[EXERCISE AIM]: Could you copy exactly the lines from the one containing "You are a computer-use" through the last line of the records below, leaving out any pictures?

[DATA RECORDS]:
**********

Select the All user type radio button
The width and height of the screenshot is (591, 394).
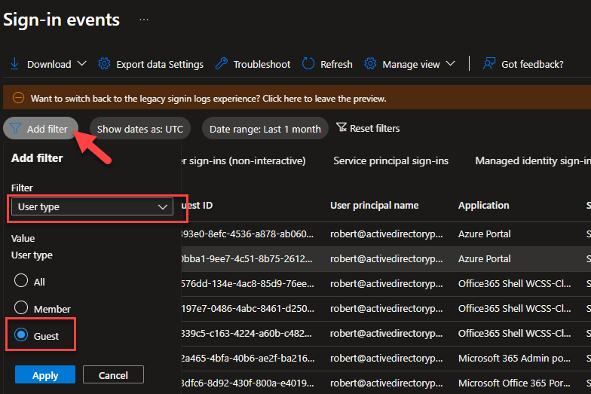21,281
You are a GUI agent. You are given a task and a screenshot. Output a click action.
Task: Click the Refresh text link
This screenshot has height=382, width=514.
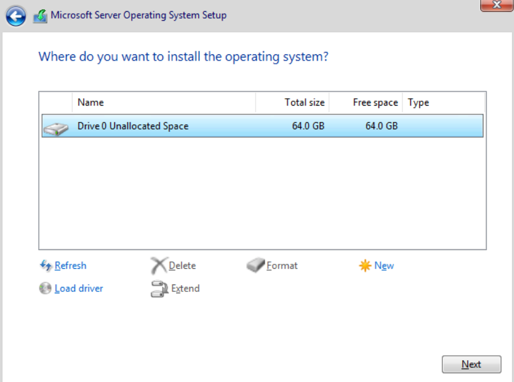coord(71,266)
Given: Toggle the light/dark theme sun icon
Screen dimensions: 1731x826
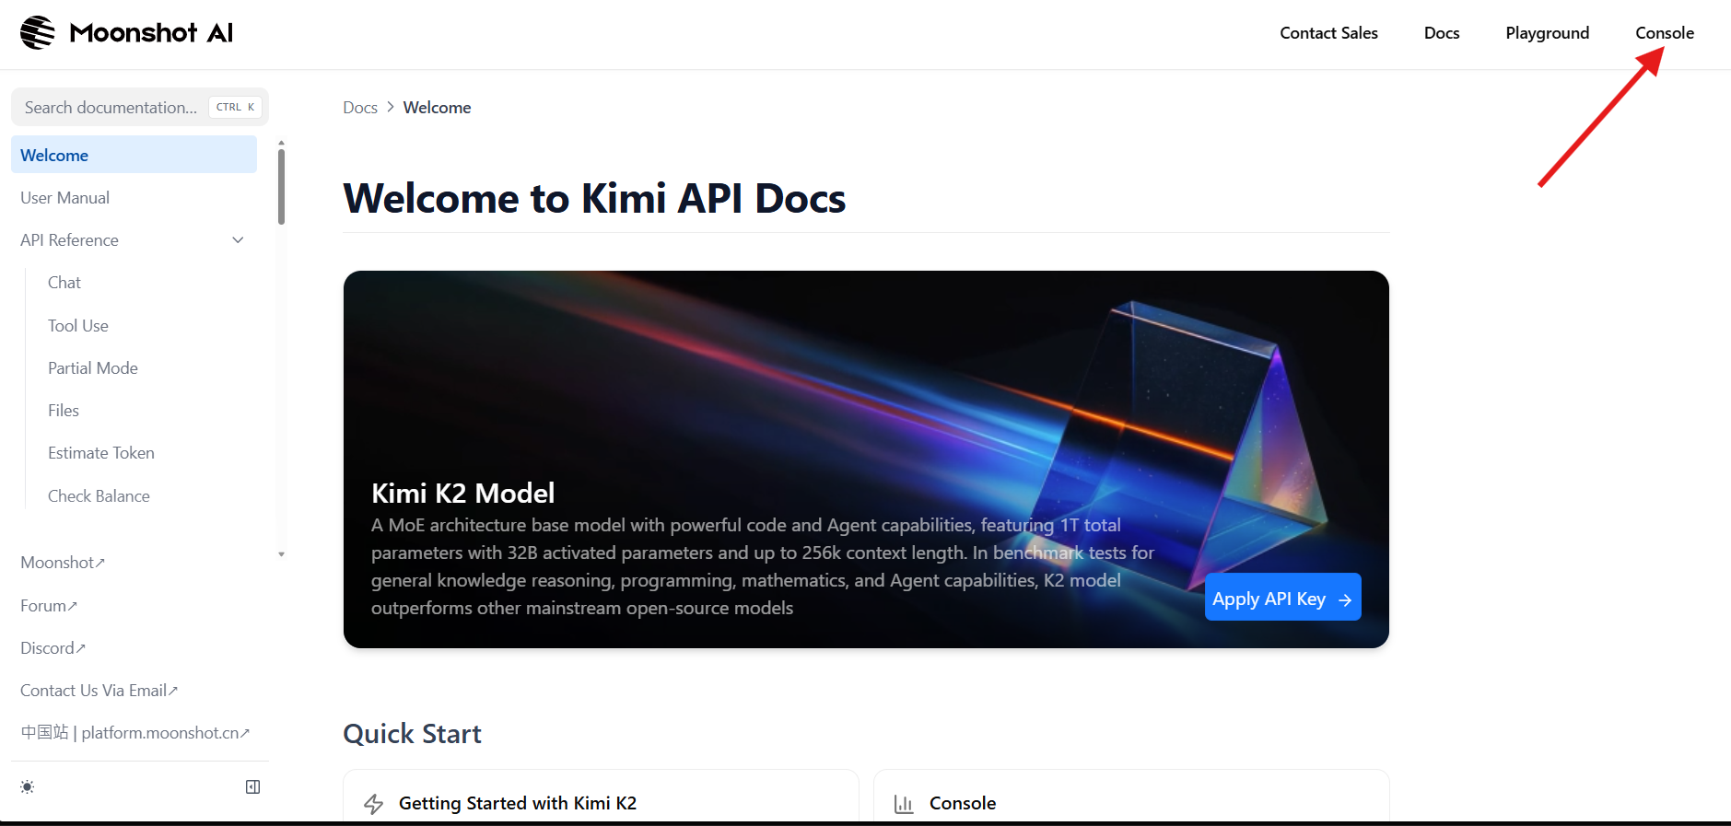Looking at the screenshot, I should [28, 787].
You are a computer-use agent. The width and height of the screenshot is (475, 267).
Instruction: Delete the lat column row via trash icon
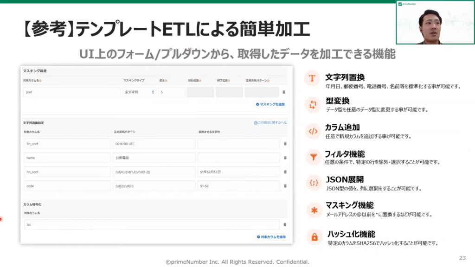click(x=285, y=225)
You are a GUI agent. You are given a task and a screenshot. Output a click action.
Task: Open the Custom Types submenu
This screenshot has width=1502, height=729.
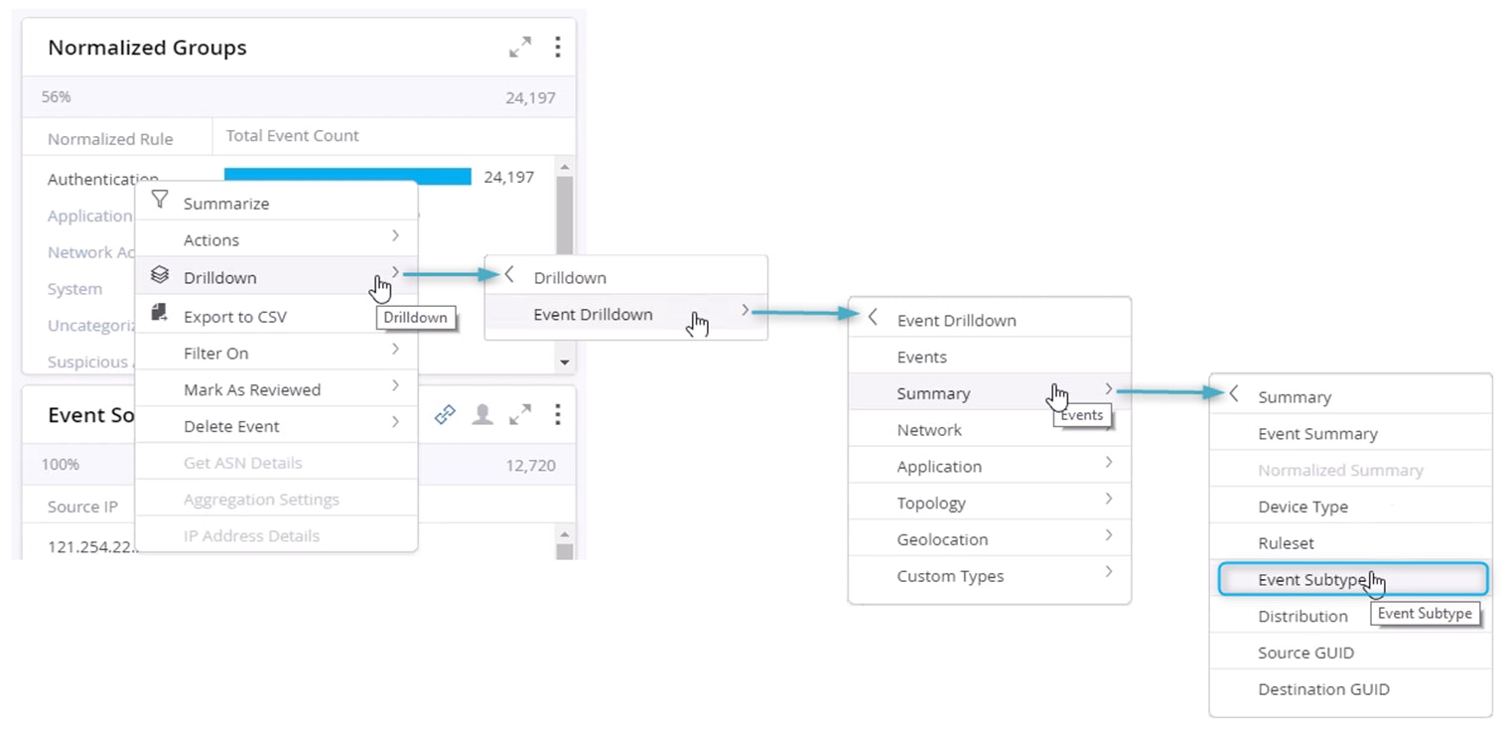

**********

[EXPECTED OUTPUT]:
You are a computer-use agent. The width and height of the screenshot is (475, 267).
Instruction: Delete the lat column row via trash icon
click(x=285, y=225)
You are a GUI agent. You are given a task and a screenshot. Output a click action.
Task: Open the Custom Types submenu
This screenshot has width=1502, height=729.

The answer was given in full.